▶ **Texto de leitura**:
========

Zillah Branco: O subdesenvolvimento na Europa
O terceiro homem mais rico de Portugal, Belmiro de Azevedo, declarou que "as manifestações populares (que se multiplicam em Portugal) são carnavais com alegria que protestam contra o desemprego e o corte salarial, não são inocentes e recebem o apoio de transporte dado pelos seus promotores. As empresas precisam de mão de obra barata tanto para a agricultura como para outros setores da economia e o país deve honrar os seus compromissos pagando as dívidas".
Por Zillah Branco*
Publicado 08/04/2013 09:13
Outros ricos resolveram formar um grupo de "indignados" por sofrerem cortes nas suas polpudas aposentadorias de dezenas de milhares de euros mensais (quando a maioria dos aposentados recebem menos de 300 euros), como um clube, longe das manifestações de rua.

========

▶ **Dados fornecidos**:
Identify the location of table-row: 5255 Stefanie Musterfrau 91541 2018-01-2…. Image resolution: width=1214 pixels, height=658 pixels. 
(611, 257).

========

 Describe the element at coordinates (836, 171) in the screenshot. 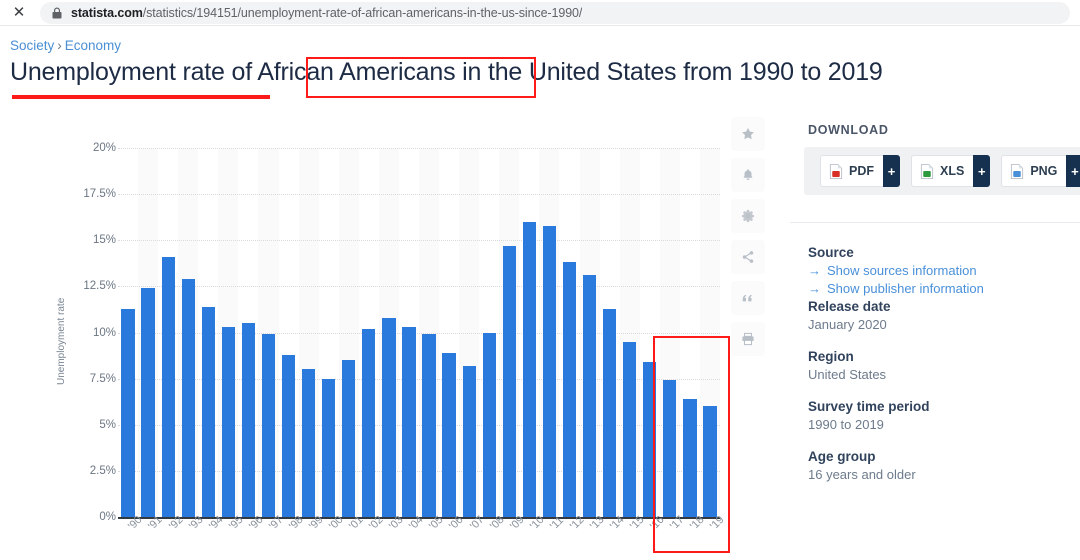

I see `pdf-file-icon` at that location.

========

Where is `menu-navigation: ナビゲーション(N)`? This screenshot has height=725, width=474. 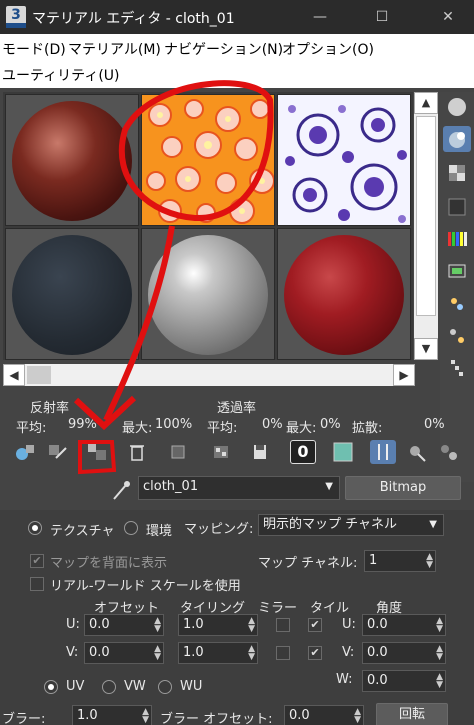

========

▶ **Enunciado 1**: Transcreva novamente, sem qualquer alteração, as linhas da listagem desde a linha que contém "Identify the location" até a linha que contém "(611, 257).", incluindo ambas.
▶ **Enunciado 2**: Dê continuidade ao texto sobre o subdesenvolvimento na Europa a partir do ponto em que ele termina.

▶ **Resposta do exercício 1**:
Identify the location of table-row: 5255 Stefanie Musterfrau 91541 2018-01-2…. Image resolution: width=1214 pixels, height=658 pixels. 
(611, 257).

▶ **Resposta do exercício 2**:
Repetem o comportamento da nobreza que, na França do século 18, estreou a guilhotina com o raciocínio de Maria Antonieta ao recomendar que "o povo que reclama a falta de pão, que coma bolos". Apenas comprovam que a elite desconhece sempre a realidade que está à sua volta e vive alienada da sua função de cidadania e de ser humano. São inúteis para a humanidade assim como para o desenvolvimento nacional, e consomem sem proveito social o que falta para a sobrevivência da maioria dos que trabalham.
A ação imperialista praticada sempre no Terceiro Mundo, mantendo as nações subdesenvolvidas (abandonadas às suas condições econômicas nativas e dependentes) ou promovidas à categoria de "em desenvolvimento" (com a implantação das instituições financeiras, jurídicas e militares filiadas ao modelo do centro mundial do sistema), na fase da globalização estendeu-se ao continente europeu onde a União Europeia aparece como o segundo polo depois dos Estados Unidos. Os países mais pobres (Grécia, Portugal, Espanha, Irlanda e Itália) são os subdesenvolvidos e, portanto, foram condenados à "austeridade" para não saírem desta condição de dependência que já vinha do tempo em que, mesmo tendo colônias, pagavam tributos de comercialização e créditos financeiros ao "núcleo duro" do sistema que se definiu como capitalista, a Inglaterra, França e Alemanha.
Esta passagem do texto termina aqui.